(Reuters) - Facing lawsuits and consumer outrage after it said it slowed older iPhones with flagging batteries, Apple Inc (AAPL.O) is slashing prices for battery replacements and will change its software to show users whether their phone battery is good.
In a posting on its website Thursday, Apple apologized over its handling of the battery issue and said it would make a number of changes for customers “to recognize their loyalty and to regain the trust of anyone who may have doubted Apple’s intentions.”
Apple made the move to address concerns about the quality and durability of its products at a time when it is charging $999 for its newest flagship model, the iPhone X.
The company said it would cut the price of an out-of-warranty battery replacement from $79 to $29 for an iPhone 6 or later, starting next month.

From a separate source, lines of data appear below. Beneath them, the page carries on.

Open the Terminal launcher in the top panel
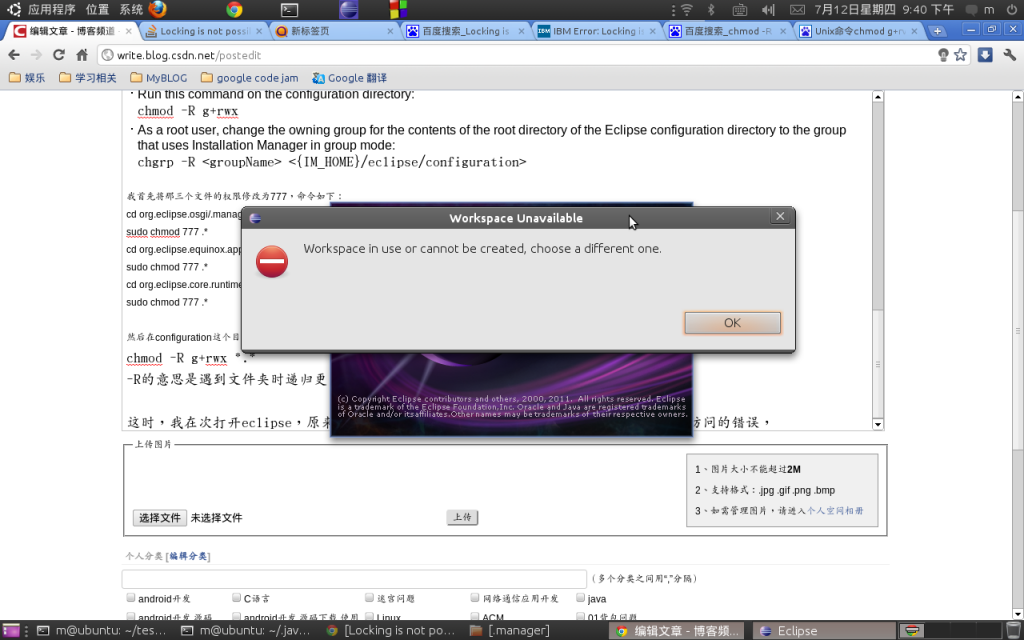Screen dimensions: 1024x640 point(290,10)
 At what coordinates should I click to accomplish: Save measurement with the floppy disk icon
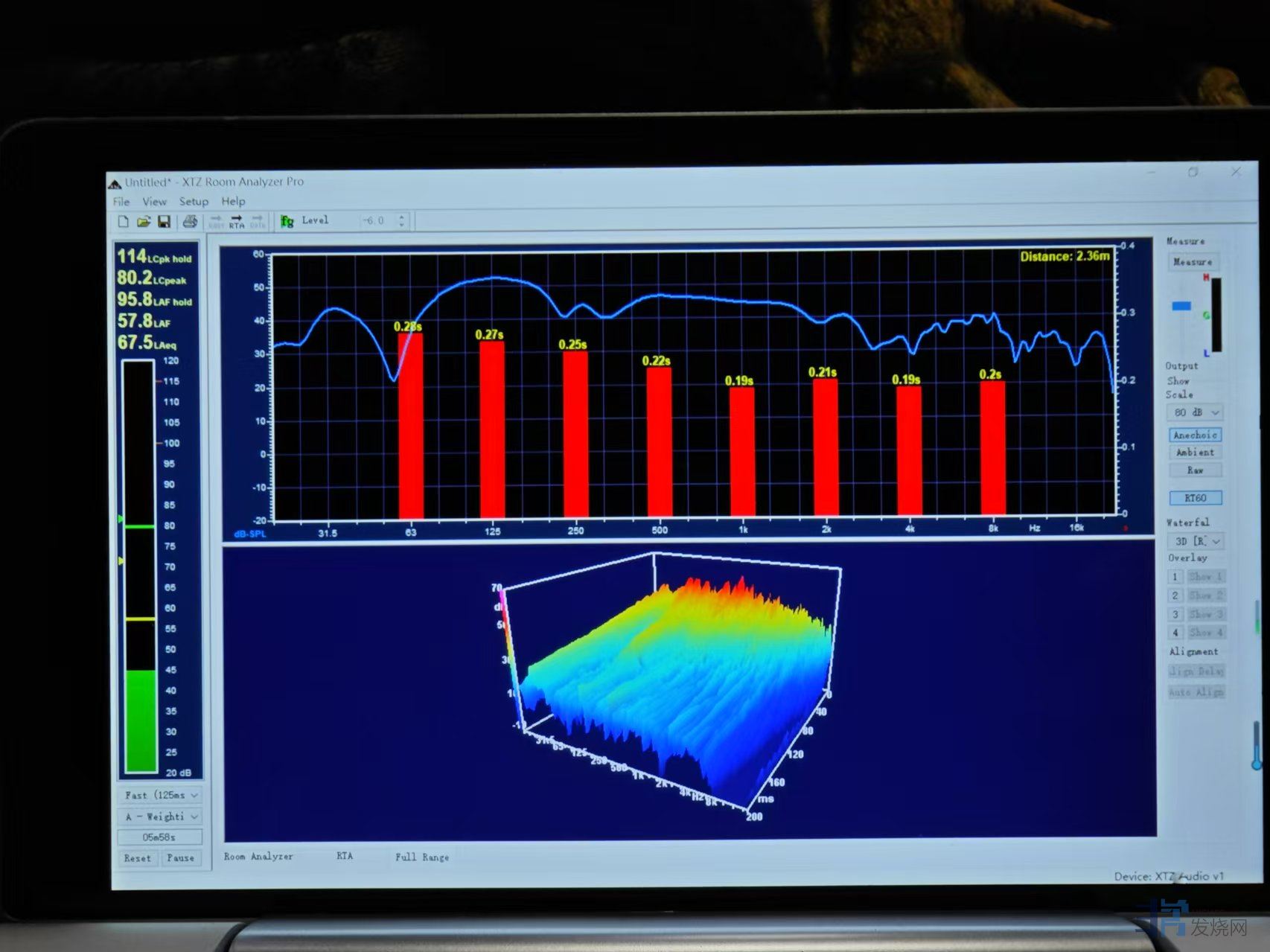[164, 221]
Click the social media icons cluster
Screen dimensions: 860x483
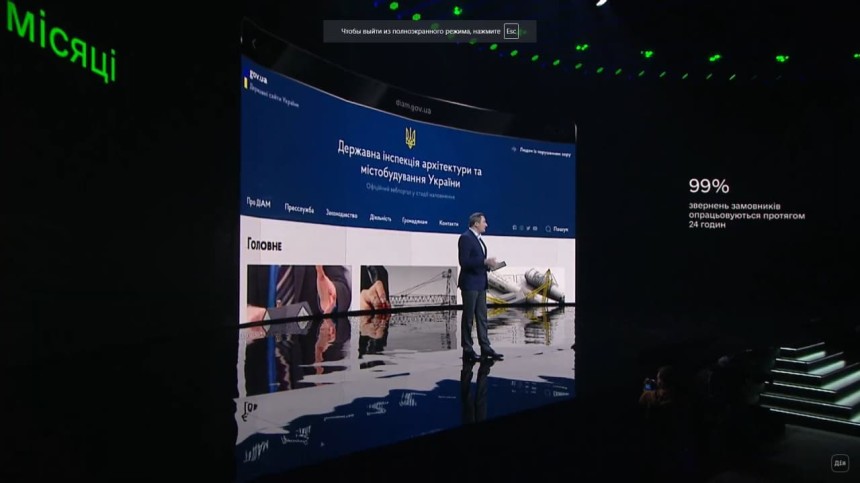523,228
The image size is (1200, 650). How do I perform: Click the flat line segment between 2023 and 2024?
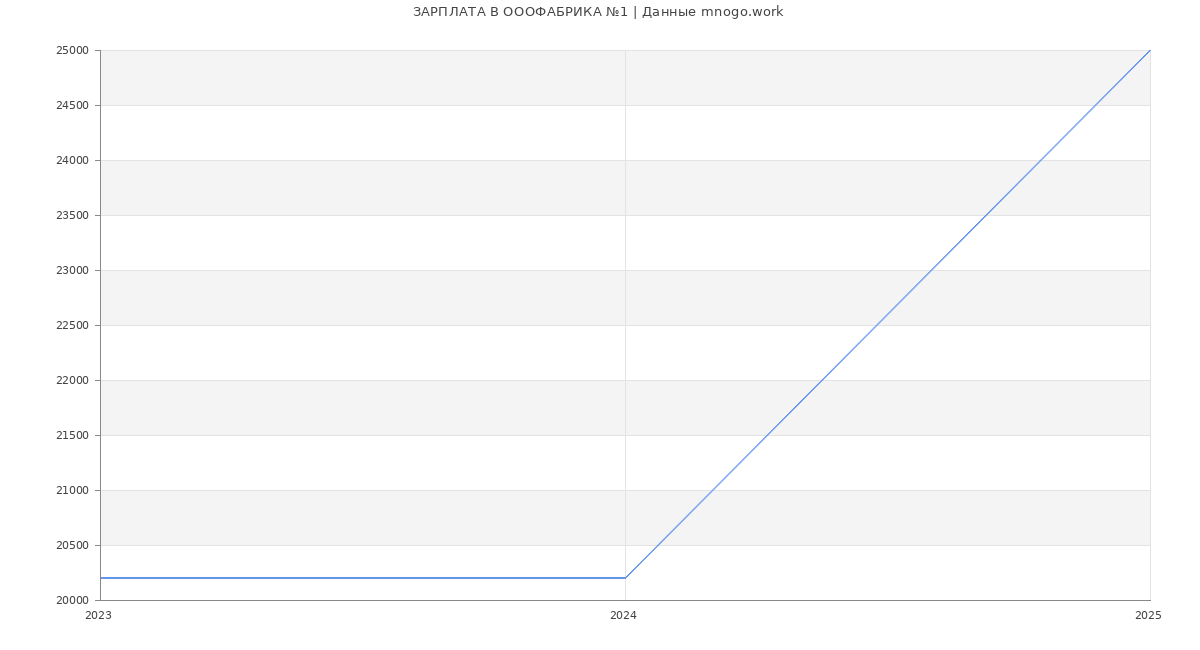362,578
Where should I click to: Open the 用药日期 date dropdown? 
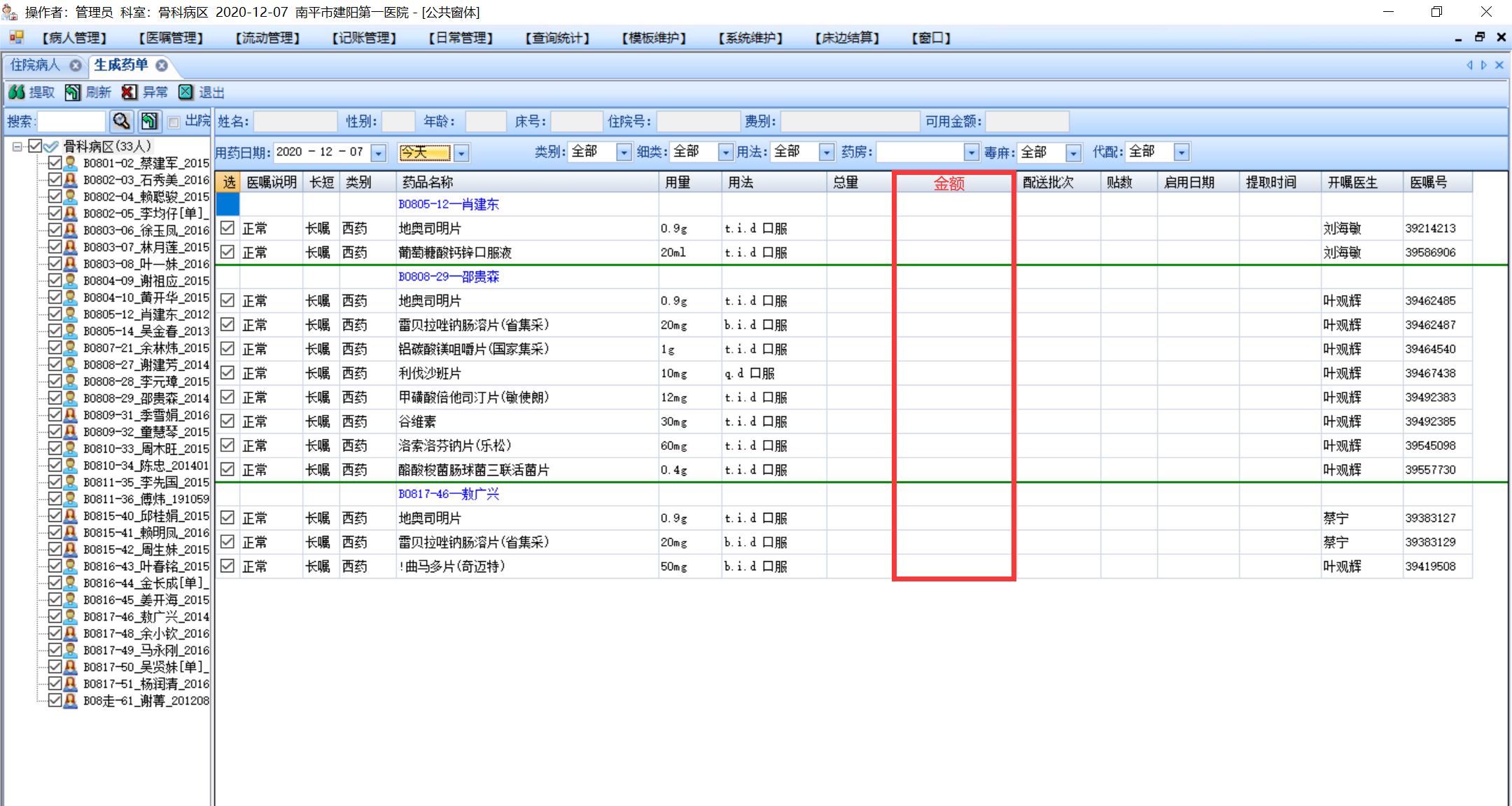click(379, 153)
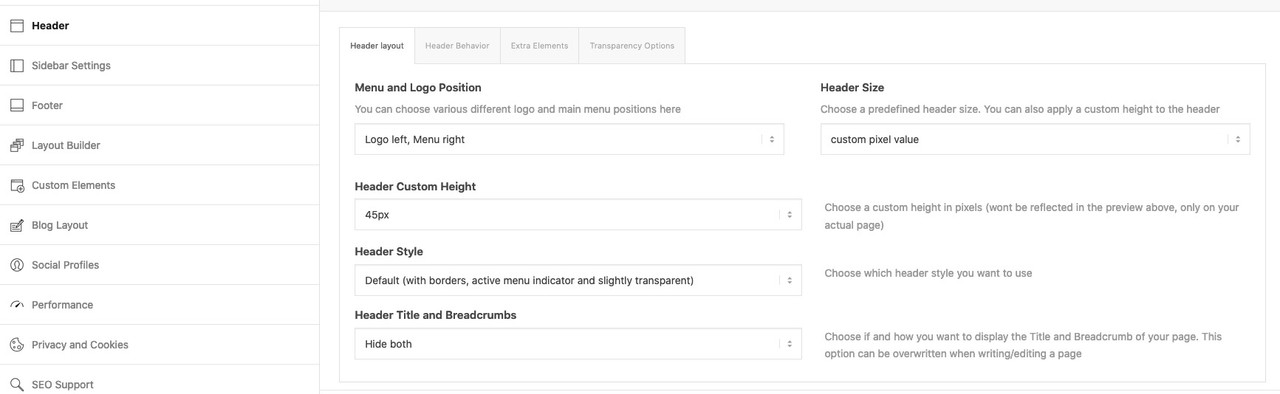The image size is (1280, 394).
Task: Click the Privacy and Cookies icon
Action: (x=16, y=345)
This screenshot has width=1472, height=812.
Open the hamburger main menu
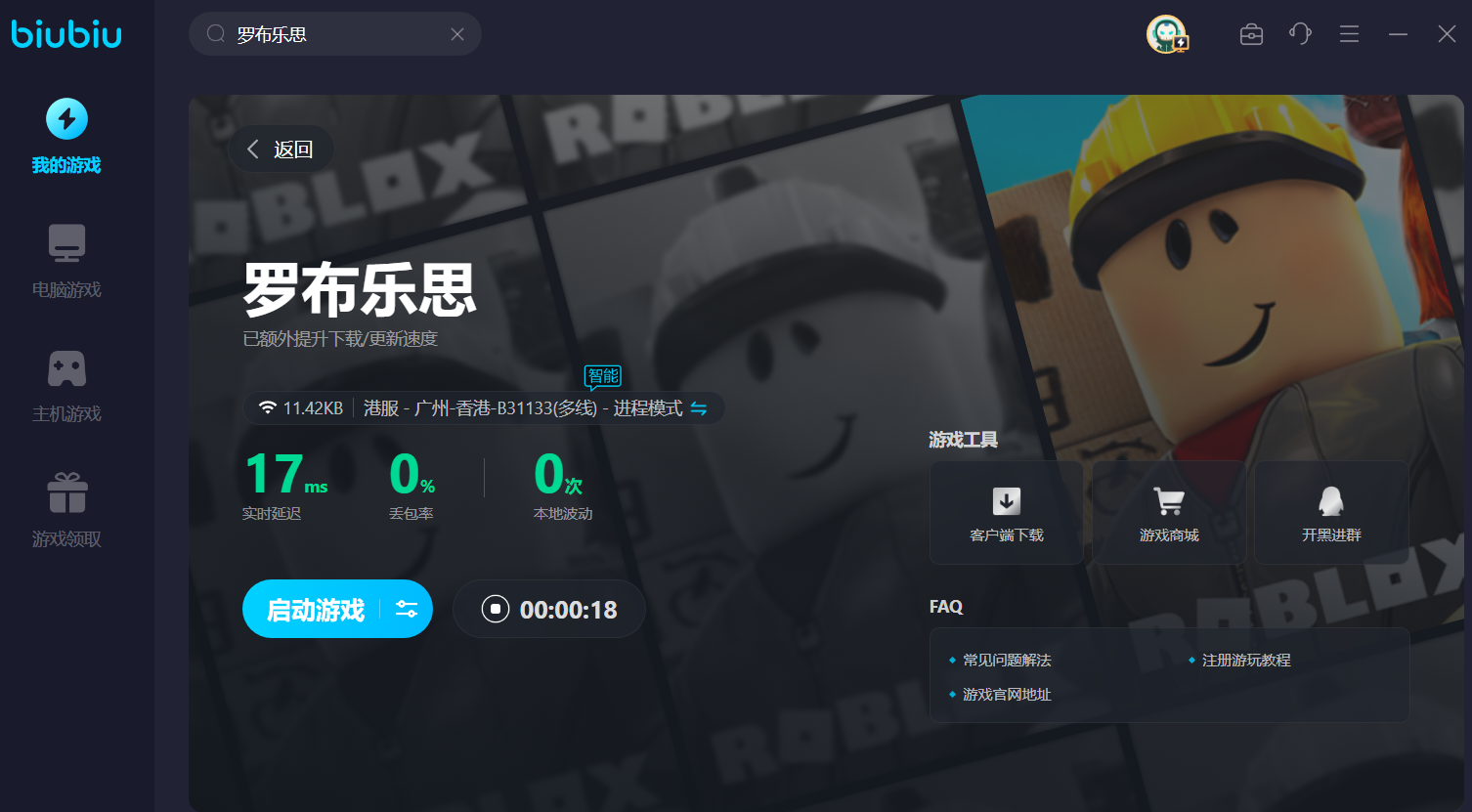(x=1349, y=34)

The company also will update its iOS operating system to let users see whether their battery is in poor health and is affecting the phone’s performance.
“We know that some of you feel Apple has let you down,” Apple said in its posting. “We apologize.”
On Dec. 20, Apple acknowledged that iPhone software has the effect of slowing down some phones with battery problems. Apple said the problem was that aging lithium batteries delivered power unevenly, which could cause iPhones to shut down unexpectedly to protect the delicate circuits inside.
That disclosure played on a common belief among consumers that Apple purposely slows down older phones to encourage customers to buy newer iPhone models. While no credible evidence has ever emerged that Apple engaged in such conduct, the battery disclosure struck a nerve on social media and elsewhere.
Apple on Thursday denied that it has ever done anything to intentionally shorten the life of a product.
At least eight lawsuits have been filed in California, New York and Illinois alleging that the company defrauded users by slowing devices down without warning them. The company also faces a legal complaint in France, where so-called “planned obsolesce” is against the law.